The Delboeuf and Ebbinghaus illusions are thought to critically depend on the contrast in size between the target (the circle in the centre) and the surrounding context.

A portion of food appears smaller when served on a bigger plate encouraging us to over-serve. But the size contrast is complicated by the issue of colour contrast.

The tendency to over-serve on big plates is amplified where there’s not much of a contrast in the colour of the food and the plate, such as pasta with a creamy sauce served on a white plate. Over-serving on bigger plates is also more likely if there’s high contrast between the plate colour and the tablecloth colour.
So, if you have large plates, choose plates in a colour different from the food and similar to the tablecloth.

**Use tall, thin glasses**

If you want to reduce your intake of sweetened drinks or alcohol, use tall, thin glasses in place of short, wide glasses.

People pour less and drink less juice from a tall, thin glass than a short, wide glass with the same volume. This effect is displayed by adults and is stronger among children.

The effect also holds for the pouring of alcohol, even after training, and even among experienced bar-tenders.

This illusion is so persuasive that many are surprised to find the volume of large sizes is often little different from one size down. 

Sports fans have used YouTube clips to show how a Seattle stadium and an Idaho stadium sold small and large cups of beer that held roughly the same volume, even though the larger one cost substantially more.
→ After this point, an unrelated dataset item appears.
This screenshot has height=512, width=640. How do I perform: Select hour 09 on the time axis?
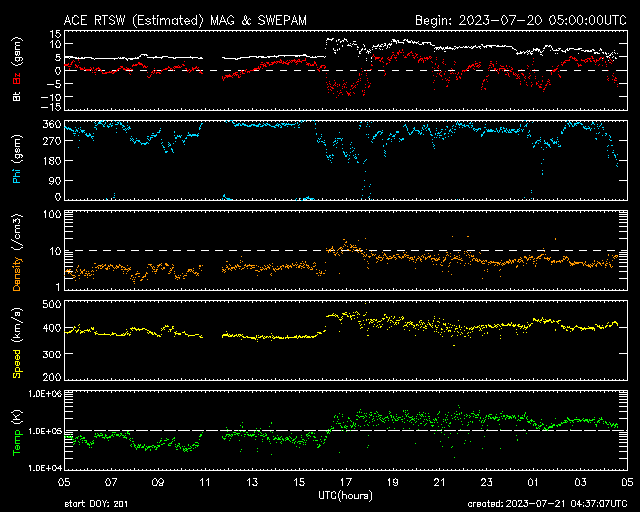point(157,482)
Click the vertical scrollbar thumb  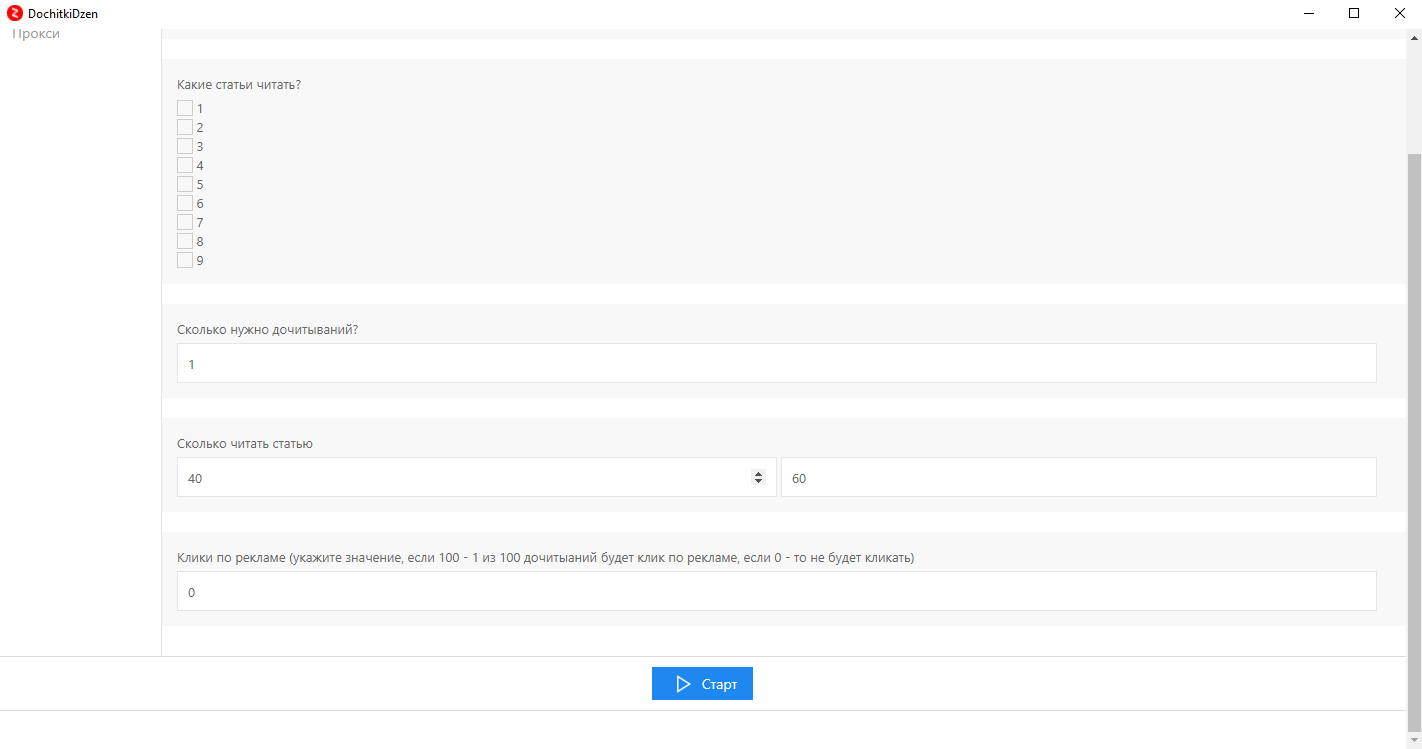pos(1414,440)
Recently, similar claims have been made about more mainstream retailers such as McDonalds and Tim Hortons, a Canadian coffee shop chain. Hortons' response is that there is a difference. But it’s not much!

The reason why the illusion operates is not clear although it may be related to human orientation anisotropy which is the well-known tendency to perceive a vertical line as longer than an equivalent horizontal line as in the vertical-horizontal illusion.

**Takeaway message**

Restaurants love creating an atmosphere using trompe l’oeil murals. 

One restaurant in Paris has taken trompe l’oeil one step further. All the dishes are created to appear like desserts. Whether this helps tackle obesity is uncertain.

Pompeii, c.70 CE
What does appear to be true is that trompe l’oeil can be brought to the table to help the masses lose weight.

To encourage yourself and others to serve less, and to eat less:
  1. use smaller plates
  2. if using big plates, maximise the colour contrast between the food being served and the dinner service, and minimise the colour contrast between the dinner service and the tablecloth
  3. use tall, thin glasses (e.g., wine-tasting glasses)
You can also use the over-serve bias to encourage more consumption of healthy food. For instance, use big, green plates for vegetables, and short, wide glasses for water.

Fool yourself into eating less. The fact is that these little fictions may help us lose fat.